Nothing outside the range is wanted. Repeat exactly the lines below from the one with "Screen dimensions: 856x741" through the one with "The image size is (1433, 608).".

- - -

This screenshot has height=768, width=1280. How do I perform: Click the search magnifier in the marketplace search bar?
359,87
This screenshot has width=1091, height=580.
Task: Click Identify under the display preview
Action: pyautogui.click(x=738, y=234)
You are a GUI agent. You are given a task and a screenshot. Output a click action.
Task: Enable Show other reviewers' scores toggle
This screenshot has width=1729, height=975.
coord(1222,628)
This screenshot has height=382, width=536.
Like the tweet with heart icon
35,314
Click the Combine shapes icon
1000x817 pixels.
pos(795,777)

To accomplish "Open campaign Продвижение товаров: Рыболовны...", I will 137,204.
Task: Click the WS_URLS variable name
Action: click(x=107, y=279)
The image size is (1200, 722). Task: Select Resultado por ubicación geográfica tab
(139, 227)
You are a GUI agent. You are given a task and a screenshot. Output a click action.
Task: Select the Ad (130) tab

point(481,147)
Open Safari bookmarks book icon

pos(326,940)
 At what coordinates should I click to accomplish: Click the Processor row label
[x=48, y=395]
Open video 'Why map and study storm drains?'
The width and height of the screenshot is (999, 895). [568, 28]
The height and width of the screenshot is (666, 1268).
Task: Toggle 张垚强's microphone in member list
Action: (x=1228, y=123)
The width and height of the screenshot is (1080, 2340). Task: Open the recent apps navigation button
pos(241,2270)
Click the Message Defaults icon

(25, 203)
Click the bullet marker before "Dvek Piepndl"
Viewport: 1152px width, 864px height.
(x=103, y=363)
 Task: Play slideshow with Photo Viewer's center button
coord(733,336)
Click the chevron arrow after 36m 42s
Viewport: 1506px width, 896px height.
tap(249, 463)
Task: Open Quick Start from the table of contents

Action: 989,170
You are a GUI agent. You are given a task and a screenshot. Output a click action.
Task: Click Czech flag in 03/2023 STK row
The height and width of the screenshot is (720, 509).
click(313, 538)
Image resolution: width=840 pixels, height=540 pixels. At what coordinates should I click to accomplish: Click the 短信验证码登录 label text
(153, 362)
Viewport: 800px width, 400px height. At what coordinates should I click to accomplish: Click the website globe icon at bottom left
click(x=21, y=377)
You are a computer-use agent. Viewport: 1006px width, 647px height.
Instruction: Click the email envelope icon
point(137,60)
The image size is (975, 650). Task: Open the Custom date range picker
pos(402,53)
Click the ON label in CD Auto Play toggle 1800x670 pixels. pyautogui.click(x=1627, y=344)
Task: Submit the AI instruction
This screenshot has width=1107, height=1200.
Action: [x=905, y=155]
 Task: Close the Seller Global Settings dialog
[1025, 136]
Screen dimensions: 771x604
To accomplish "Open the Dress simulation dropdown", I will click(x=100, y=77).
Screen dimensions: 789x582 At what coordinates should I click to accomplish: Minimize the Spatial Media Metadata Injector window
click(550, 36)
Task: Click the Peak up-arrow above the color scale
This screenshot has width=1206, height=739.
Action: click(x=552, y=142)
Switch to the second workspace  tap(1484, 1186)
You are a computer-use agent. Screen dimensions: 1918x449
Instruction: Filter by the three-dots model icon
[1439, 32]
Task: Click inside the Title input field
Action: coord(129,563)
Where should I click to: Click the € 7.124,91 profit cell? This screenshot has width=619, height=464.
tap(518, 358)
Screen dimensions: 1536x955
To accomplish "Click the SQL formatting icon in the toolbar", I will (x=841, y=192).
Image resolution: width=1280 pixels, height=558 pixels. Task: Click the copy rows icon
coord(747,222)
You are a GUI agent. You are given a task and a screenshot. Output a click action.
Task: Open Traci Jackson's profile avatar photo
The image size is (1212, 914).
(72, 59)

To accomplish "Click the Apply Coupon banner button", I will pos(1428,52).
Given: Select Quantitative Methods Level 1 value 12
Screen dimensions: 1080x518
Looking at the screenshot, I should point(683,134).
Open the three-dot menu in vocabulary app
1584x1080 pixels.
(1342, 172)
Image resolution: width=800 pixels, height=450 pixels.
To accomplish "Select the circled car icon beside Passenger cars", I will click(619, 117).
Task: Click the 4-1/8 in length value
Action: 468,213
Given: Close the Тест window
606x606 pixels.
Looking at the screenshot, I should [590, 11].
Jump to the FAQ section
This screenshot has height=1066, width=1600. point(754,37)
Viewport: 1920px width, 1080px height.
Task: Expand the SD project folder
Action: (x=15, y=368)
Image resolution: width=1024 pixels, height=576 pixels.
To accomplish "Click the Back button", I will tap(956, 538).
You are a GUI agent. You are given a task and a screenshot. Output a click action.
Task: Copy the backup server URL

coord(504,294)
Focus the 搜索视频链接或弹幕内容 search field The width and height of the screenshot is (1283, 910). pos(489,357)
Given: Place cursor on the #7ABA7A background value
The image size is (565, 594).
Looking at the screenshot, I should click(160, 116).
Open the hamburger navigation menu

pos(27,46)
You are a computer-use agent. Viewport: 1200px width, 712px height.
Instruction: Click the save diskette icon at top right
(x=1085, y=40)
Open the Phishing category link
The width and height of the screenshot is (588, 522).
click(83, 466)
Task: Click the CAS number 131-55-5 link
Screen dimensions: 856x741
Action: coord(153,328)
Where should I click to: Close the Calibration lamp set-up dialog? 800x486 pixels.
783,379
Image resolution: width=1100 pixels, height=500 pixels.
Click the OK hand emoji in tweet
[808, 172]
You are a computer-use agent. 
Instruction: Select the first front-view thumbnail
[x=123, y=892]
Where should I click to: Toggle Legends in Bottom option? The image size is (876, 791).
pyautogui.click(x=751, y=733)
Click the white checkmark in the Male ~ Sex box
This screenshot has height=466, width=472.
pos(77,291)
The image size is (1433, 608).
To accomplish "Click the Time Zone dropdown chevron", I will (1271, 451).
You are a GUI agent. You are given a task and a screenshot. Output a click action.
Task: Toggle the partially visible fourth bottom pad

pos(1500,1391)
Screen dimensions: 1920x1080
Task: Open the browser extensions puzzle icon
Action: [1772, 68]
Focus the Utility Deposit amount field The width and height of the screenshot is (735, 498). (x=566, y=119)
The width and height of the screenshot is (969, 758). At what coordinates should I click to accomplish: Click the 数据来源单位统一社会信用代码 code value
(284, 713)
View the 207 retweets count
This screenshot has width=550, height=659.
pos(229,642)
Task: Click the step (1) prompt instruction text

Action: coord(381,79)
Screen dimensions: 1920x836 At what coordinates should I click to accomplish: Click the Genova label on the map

- - -

* Written answer
Screen dimensions: 856x741
Action: coord(153,328)
Where should I click to: Close the Calibration lamp set-up dialog? 800x486 pixels.
783,379
Image resolution: width=1100 pixels, height=500 pixels.
Click the OK hand emoji in tweet
[808, 172]
You are a computer-use agent. 
Instruction: Select the first front-view thumbnail
[x=123, y=892]
Where should I click to: Toggle Legends in Bottom option? The image size is (876, 791).
pyautogui.click(x=751, y=733)
Click the white checkmark in the Male ~ Sex box
This screenshot has height=466, width=472.
pos(77,291)
The image size is (1433, 608).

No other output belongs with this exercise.